Подающий милостыню думает, что творит доброе дело, но почему он так поступает? Не желает ли он лучше выглядеть в глазах окружающих или своих собственных? Не будет ли тогда милостыня проявлением суетности? Наша доброжелательность обращена только на симпатичных нам людей, и, тем самым, мы уже не можем считать её христианской заслугой, поскольку мы, доброжелательно относясь к нашим ближним, делаем только то, что нам самим же желательно. Или, напротив, делая добро тем, кто неприятен нам, не гордимся ли мы собственным моральным совершенством – и тем самым впадаем в грех гордыни?
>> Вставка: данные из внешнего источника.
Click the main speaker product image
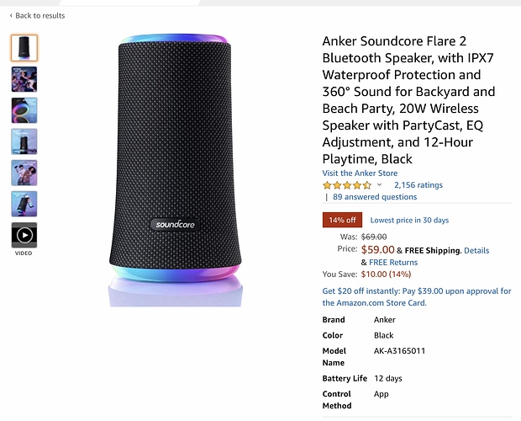The width and height of the screenshot is (521, 421). tap(175, 170)
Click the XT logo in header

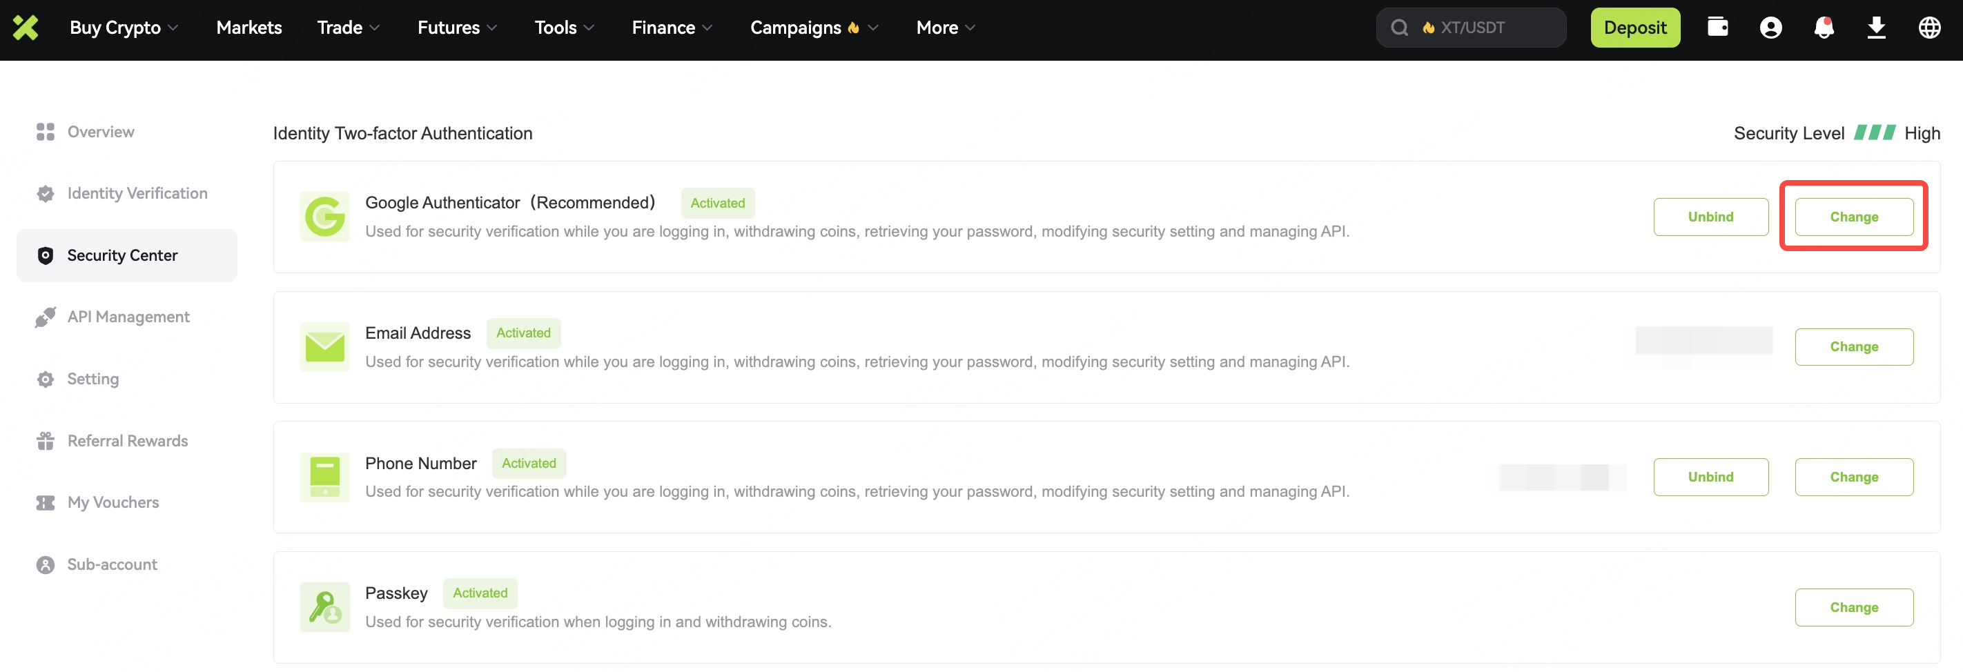(25, 27)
Понятие «интереса» в европейской традиции средних веков и Нового времени имело однозначно негативную характеристику: указать на «интерес» поступка значило указать на его моральную неполноценность. Но моралисты XVII – XVIII веков смогли разглядеть интерес, скрывающийся за всяким человеческим действием (и в дальнейшем это привело к тому, что понятие «интереса» стало нейтральным). Если всякое действие совершается ради некоего «интереса», то само по себе указание на его наличие становится банальностью, едва ли не тавтологией; содержательным является открытие определённого, конкретного интереса, стоящего за поступком; именно эта определённость будет придавать характеристике осмысленность.
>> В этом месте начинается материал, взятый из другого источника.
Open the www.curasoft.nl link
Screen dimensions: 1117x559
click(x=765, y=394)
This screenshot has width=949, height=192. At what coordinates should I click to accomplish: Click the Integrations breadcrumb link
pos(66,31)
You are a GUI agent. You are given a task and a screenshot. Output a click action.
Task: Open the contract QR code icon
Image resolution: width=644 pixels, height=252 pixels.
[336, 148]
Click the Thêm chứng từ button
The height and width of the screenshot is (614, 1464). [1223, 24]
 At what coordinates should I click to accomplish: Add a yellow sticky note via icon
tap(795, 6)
Филдинг, устанавливая законы нового жанра, – истории – определяет и предмет этого рода произведений – «человеческую природу». Ироничность этого определения не должна смущать: «Story», «history» Тома Джонса должна быть прикладным знанием: как «история» стоиков является прикладной этикой, так и история, рассказываемая Филдингом, выступает прикладной философией в духе уже ставших хрестоматийными Локка и Шефтсбери.
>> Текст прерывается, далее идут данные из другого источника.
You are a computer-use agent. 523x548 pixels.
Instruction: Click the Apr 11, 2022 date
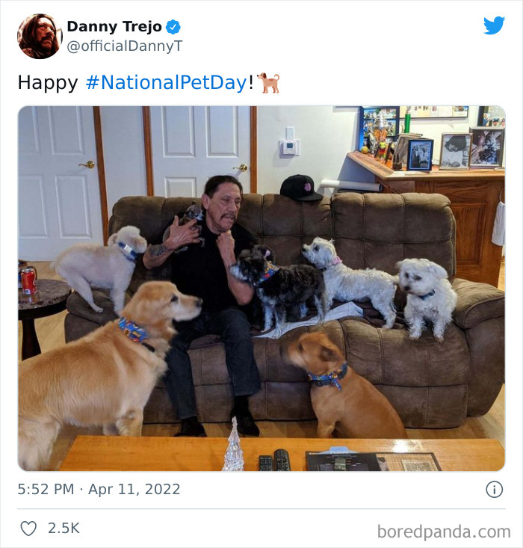pyautogui.click(x=134, y=489)
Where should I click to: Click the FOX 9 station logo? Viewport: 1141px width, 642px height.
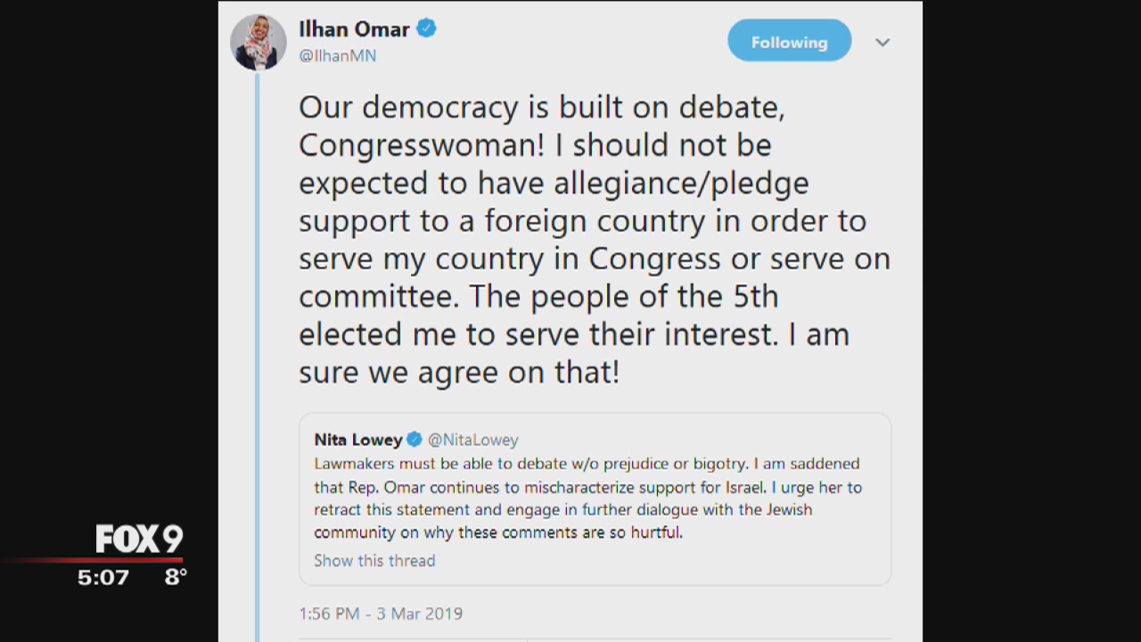(139, 538)
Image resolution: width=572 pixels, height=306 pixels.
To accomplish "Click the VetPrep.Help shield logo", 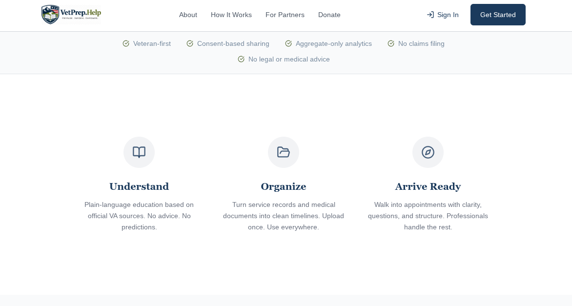I will [x=71, y=15].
Этот смысловой акцент фиксируется в названии. В отличие от novel, story не является вымышленным повествованием, вымышлены в ней лишь персонажи и ситуации, но само повествование определяется законом правдоподобия. Такому пониманию соответствует свободная форма, позволяющая не только включать всё, относящееся к теме, но и столь же свободно исключать то, что к теме не относится. Показателен пассаж в последней, XVIII-й книге, когда автор, описывая диалог героев, замечает, что, случись сей разговор ранее, он бы, несомненно, передал его куда более подробно, но сейчас, ближе к финалу, событий столь много и происходят они так быстро, что приходится ограничиться скупым изложением содержания беседы.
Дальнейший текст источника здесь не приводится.